* TRY IT
Could you reproduce, word for word, everything below from the line containing "This screenshot has height=656, width=1255." down to the line containing "The height and width of the screenshot is (514, 960).", with both of those lines included and no others?

═══ SUPPLIED MATERIAL

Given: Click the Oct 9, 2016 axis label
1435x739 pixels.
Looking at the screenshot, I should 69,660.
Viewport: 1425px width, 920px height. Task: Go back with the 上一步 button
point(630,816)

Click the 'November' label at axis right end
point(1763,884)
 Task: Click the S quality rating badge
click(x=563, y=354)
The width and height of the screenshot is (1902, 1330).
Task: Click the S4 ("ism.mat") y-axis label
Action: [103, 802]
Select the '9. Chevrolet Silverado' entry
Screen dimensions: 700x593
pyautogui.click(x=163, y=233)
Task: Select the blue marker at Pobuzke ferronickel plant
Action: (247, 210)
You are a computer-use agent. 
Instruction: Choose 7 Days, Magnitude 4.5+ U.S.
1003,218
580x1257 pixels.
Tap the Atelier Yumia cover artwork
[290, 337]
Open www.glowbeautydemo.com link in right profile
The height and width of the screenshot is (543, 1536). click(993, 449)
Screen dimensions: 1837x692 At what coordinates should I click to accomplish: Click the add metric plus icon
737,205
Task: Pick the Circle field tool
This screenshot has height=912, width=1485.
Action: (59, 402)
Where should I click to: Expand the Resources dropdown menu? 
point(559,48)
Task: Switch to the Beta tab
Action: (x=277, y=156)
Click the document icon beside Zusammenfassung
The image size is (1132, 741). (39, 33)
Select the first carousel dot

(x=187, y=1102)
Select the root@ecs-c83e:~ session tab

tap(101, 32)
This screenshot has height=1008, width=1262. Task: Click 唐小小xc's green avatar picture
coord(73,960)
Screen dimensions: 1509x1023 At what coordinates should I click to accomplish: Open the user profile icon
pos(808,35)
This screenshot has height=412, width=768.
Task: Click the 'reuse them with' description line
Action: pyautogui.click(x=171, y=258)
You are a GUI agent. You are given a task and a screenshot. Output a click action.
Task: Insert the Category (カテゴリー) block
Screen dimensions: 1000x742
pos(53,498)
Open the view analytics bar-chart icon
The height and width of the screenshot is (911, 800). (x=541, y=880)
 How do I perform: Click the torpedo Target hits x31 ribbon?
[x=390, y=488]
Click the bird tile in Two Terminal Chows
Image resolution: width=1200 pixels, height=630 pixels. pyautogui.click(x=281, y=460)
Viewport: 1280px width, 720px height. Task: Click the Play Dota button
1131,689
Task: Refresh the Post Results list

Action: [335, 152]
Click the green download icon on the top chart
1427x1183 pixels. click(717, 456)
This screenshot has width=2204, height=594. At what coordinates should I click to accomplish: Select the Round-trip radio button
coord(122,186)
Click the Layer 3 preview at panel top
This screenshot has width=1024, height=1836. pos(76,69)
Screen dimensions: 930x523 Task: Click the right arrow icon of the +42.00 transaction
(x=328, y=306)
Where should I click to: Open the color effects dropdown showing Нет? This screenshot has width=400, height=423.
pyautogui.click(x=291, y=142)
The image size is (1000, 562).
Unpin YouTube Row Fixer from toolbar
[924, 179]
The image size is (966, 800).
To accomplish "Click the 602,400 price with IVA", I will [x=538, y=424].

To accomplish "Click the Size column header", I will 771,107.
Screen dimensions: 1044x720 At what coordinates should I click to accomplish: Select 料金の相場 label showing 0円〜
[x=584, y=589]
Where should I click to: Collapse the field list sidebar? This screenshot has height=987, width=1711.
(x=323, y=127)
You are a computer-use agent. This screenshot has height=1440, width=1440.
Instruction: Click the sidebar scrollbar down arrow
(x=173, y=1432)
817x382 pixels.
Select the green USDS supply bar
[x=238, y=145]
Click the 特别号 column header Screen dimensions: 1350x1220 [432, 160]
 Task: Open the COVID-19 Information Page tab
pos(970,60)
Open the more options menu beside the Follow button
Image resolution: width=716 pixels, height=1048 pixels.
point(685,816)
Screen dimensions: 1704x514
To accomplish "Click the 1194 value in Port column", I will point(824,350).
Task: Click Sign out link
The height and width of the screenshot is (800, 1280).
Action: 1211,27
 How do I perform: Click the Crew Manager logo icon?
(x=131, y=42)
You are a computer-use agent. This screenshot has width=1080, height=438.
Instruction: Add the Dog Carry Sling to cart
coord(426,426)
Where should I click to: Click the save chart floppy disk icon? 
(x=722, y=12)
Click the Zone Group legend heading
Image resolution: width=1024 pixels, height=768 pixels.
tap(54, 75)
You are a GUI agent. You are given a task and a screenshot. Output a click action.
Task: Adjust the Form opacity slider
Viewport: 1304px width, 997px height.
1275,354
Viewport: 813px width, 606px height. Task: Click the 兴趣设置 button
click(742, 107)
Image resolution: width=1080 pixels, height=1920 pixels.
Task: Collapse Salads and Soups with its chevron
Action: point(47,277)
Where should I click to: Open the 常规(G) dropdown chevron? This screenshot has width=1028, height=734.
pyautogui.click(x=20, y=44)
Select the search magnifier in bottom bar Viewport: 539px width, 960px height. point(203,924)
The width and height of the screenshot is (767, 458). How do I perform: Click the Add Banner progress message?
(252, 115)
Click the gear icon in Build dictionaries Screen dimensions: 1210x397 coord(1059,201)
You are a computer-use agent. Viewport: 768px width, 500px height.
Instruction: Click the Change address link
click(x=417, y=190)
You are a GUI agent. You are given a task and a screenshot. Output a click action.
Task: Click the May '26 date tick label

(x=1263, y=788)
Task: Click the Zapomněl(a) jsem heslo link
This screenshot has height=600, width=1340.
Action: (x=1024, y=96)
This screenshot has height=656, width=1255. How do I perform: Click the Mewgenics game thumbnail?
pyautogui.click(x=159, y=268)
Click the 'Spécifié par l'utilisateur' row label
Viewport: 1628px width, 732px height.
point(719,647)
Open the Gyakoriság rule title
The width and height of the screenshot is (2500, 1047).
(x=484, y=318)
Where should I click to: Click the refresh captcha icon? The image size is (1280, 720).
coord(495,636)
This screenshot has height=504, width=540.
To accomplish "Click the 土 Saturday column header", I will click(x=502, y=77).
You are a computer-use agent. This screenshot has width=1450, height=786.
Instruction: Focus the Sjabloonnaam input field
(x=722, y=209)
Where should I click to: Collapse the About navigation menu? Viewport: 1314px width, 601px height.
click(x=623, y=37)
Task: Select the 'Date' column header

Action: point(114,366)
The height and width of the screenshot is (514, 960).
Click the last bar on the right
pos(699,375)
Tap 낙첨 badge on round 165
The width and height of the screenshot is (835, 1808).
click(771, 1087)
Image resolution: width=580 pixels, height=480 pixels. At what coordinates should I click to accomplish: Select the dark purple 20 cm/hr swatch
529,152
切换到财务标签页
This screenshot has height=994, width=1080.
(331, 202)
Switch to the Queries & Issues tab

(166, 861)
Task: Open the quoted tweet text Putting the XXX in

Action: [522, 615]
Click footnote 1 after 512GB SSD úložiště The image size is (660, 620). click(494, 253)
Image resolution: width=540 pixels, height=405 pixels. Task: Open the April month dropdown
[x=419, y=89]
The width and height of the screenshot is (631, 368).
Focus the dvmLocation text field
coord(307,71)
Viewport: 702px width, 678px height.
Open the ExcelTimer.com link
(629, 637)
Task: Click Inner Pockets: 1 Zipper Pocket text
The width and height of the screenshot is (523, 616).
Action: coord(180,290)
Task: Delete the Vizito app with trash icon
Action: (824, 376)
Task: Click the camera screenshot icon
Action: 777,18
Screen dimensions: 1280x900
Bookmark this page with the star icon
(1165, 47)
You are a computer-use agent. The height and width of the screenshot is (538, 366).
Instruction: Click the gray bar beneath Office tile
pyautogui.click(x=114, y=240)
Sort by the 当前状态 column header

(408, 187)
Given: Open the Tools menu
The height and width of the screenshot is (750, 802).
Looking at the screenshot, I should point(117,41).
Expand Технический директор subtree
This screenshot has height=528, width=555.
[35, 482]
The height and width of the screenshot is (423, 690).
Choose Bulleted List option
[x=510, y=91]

══════

* RESULT
This screenshot has height=656, width=1255. How do I perform: Click the Mewgenics game thumbnail?
pyautogui.click(x=159, y=268)
Click the 'Spécifié par l'utilisateur' row label
Viewport: 1628px width, 732px height.
point(719,647)
Open the Gyakoriság rule title
The width and height of the screenshot is (2500, 1047).
(x=484, y=318)
Where should I click to: Click the refresh captcha icon? The image size is (1280, 720).
coord(495,636)
This screenshot has height=504, width=540.
To accomplish "Click the 土 Saturday column header", I will click(x=502, y=77).
You are a computer-use agent. This screenshot has width=1450, height=786.
Instruction: Focus the Sjabloonnaam input field
(x=722, y=209)
Where should I click to: Collapse the About navigation menu? Viewport: 1314px width, 601px height.
click(x=623, y=37)
Task: Select the 'Date' column header

Action: point(114,366)
The height and width of the screenshot is (514, 960).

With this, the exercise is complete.